Scene modes on a Nikon D5100 are designed to capture specific scenes in ways that are traditionally considered best from a creative standpoint. For example, most people prefer portraits that have softly focused backgrounds. So in Portrait mode, the camera selects settings that can produce that type of background.

And now without further ado, here’s a review of all the D5100 Scene modes:

  • Portrait: Choose this mode to produce the classic portrait look, with the subject set against a softly focused background. Colors are adjusted to produce natural-looking skin tones. You can set the flash to Auto, Auto with Red-Eye Reduction, or Off.


  • Landscape: In the time-honored tradition of landscape photography, this mode produces crisp images with vivid blues and greens to create that bold, vacation-magazine look. Flash is disabled.


  • Child: A variation of Portrait mode, Child mode tries to use a slightly faster shutter speed than Portrait mode. The idea is that a faster shutter speed, which freezes action, helps you get a sharp picture of children who aren’t sitting perfectly still.

  • Sports: Select this mode to have a better chance of capturing a moving target without blur. To accomplish this outcome, the camera selects a fast shutter speed, if possible. Flash is disabled.
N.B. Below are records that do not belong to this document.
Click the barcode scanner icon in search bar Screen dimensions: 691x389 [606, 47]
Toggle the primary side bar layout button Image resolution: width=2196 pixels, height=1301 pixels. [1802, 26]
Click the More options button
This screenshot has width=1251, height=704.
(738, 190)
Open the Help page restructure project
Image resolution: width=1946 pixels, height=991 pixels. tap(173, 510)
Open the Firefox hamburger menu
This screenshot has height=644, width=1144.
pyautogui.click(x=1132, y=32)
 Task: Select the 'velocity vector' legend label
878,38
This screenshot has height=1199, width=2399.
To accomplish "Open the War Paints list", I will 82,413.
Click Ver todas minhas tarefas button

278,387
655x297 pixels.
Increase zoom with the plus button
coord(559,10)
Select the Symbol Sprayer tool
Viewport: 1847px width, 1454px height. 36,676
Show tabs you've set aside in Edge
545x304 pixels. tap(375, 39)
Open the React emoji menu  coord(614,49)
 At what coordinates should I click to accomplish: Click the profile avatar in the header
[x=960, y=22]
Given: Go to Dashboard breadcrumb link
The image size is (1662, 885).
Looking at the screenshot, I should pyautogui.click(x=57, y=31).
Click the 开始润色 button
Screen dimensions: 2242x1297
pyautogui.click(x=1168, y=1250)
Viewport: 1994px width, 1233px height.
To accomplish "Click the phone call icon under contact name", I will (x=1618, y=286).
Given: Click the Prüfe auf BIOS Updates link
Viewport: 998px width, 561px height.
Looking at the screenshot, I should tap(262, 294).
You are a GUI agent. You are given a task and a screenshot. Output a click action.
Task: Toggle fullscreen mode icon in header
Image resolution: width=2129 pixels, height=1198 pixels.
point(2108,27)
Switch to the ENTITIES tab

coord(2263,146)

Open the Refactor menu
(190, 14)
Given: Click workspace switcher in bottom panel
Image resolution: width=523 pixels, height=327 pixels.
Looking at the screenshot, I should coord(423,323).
  • Close Up: As with Portrait and Child mode, the camera selects an aperture designed to produce short depth of field, which helps keep background objects from competing for attention with your main subject. You can set the Flash mode to Auto, Auto with Red-Eye Reduction, or Off.


    Night Portrait: This mode is designed to deliver a better-looking flash portrait at night (or in any dimly lit environment). If you disable flash, an even slower shutter speed is used.

    Night Landscape: This setting uses a slow shutter speed to capture nighttime city scenes. Note that even when the camera remains perfectly still, any moving objects in the scene appear blurry. Flash is disabled.


  • Party/Indoor: This mode is designed to capture indoor scenes that are lit by room lighting as well as the flash, using settings that produce a nice balance between the two light sources. You can set the flash to Auto, Auto with Red-Eye Reduction, or Off.

  • Beach/Snow: Use this mode when you’re photographing a scene with lots of bright areas, such as sand or snow, which can fool the camera’s autoexposure system into underexposing the image. Flash is disabled.

  • Sunset: Use this mode when photographing sunsets or sunrises and the sun is in the picture; the camera chooses settings designed to preserve the brilliant colors seen at those times of day.

  • Dusk/Dawn: Use this mode to better capture the colors of the sky when shooting landscapes just before the sun rises, or just after the sun sets. Flash is disabled.

  • Pet Portrait: Despite its name, this mode is just like Sports mode, except that in dim lighting, the flash fires unless you set the Flash mode to Off. Note that if flash is required, the camera can raise the shutter speed no higher than 1/200 second, which may not be fast enough to capture a really speedy animal.

  • Candlelight: Use this mode when shooting subjects lit by candlelight. Flash is disabled, and because the ambient light will be dim, the shutter speed will likely be slow. Again, mount your camera on a tripod to avoid a blurry photo.

  • Blossom: Use this mode when you’re photographing a field of blooming flowers. Flash is disabled; again, use a tripod when photographing in low-light situations.

  • Autumn Colors: This mode yields pictures with saturated reds and yellows of autumn leaves. The built-in flash is disabled. Mount your camera on a tripod in low-light situations.

  • Food: This mode increases color saturation to render food more vividly. An important note about flash: Unlike other Scene modes, Food mode requires you to raise the built-in flash yourself if you want to add flash.